The Views and Experiences of Drug and Alcohol Treatment Professionals and People Seeking Recovery from Substance Dependency, that Influence Referral To, and Attendance at Twelve Step Groups in the UK: A Systematic Review of Qualitative Studies


  • Stephen Campbell


Alcoholics Anonymous, Narcotics Anonymous, Mutual Aid, Self help, Peer support, Addiction, Recovery, Abstinence, Influence, Referral, Attendance, Barrier, Facilitator


Background: There is a high level of drug related mortality and morbidity in the UK. Although treatment is effective in reducing harm, funding cuts combined with unmet demand present significant public health challenges. Twelve-step groups (TSGs) are an approach to treatment that can improve recovery outcomes and reduce healthcare costs. This review examined the factors that influence referral to and attendance at TSGs in the UK, through the views and experiences of drug and alcohol treatment professionals (DATPs) and people seeking recovery from substance dependency (PSRFSD).

Methods: A qualitative systematic review was undertaken. A literature search was conducted on Medline, PsycInfo, Web of Science and CINAHL matching relevant eligibility criteria from inception to February 2021. The search strategy was developed using a PICo framework.
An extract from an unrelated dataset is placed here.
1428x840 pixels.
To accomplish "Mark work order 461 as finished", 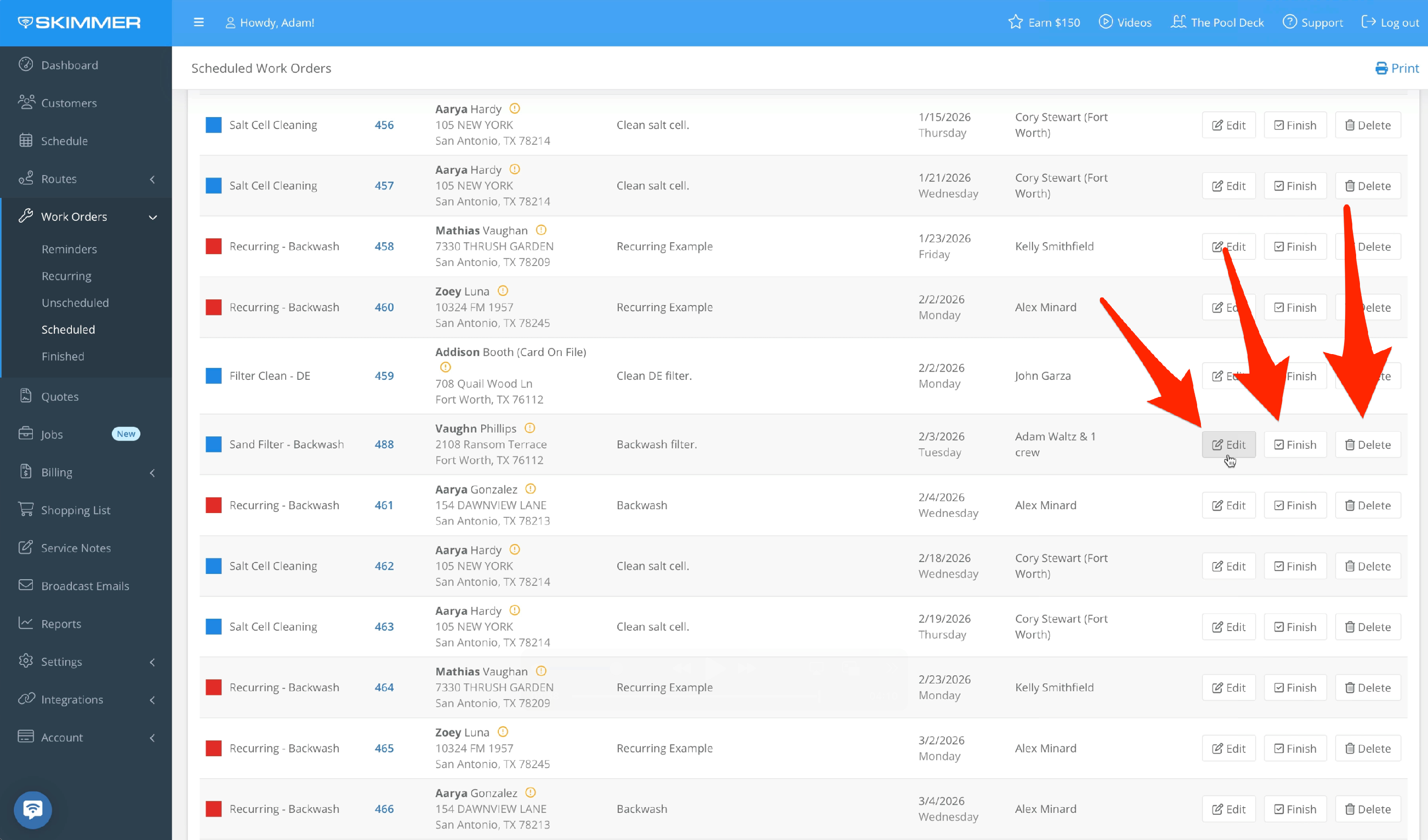I will click(x=1295, y=505).
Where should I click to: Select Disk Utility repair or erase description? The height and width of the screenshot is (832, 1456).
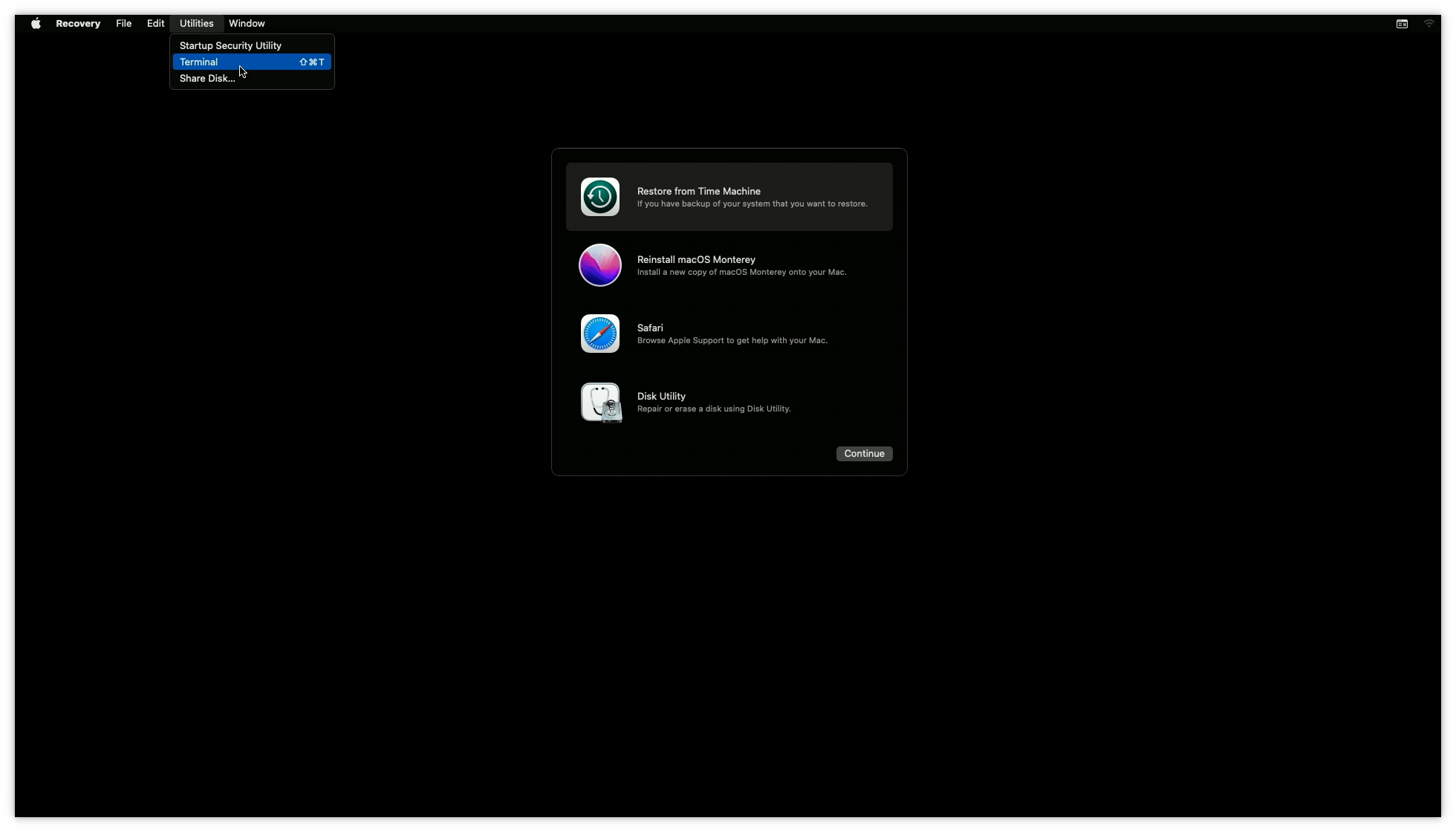(x=713, y=409)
Inclusion criteria were primary studies of qualitative data undertaken in the UK. Quality of the included studies was appraised using the CASP (2018) Qualitative Checklist. Analysis of the studies was conducted by utilising Thematic Synthesis (Thomas and Harden, 2008).

Results: Five studies were included in the review. The heterogeneity of study aims within the review provided a diverse range of evidence, illustrating similarities and differences within the themes across both review populations. There were no significant concerns about the quality of included studies. Three analytical themes emerged: ‘benefits’, ‘concerns’, and ‘knowledge’. There were many reported ‘benefits’ of TSGs. Many of the ‘concerns’ and gaps in ‘knowledge’ about TSGs were shared between DATPs and PSRFSD, with the main exception of risk, which was limited to DATPs. Some contributing factors to ‘concerns’ related to gaps in ‘knowledge’. 

Conclusions: This review provided the first synthesis of the views and experiences of both review populations on this topic in the UK. It emerged that there are both positive and negative influencing factors shared across both populations and some key differences. Varying levels of knowledge and understanding about twelve-step recovery were apparent. This lack of clarity may disable both review populations from making informed decisions as to whether TSG attendance might be helpful. Improved knowledge, through training, could assist DATPs to provide consistent advice, guidance and twelve-step facilitation (TSF). Recommendations are made for training content, revised practitioner guidance, and improved TSF, where appropriate.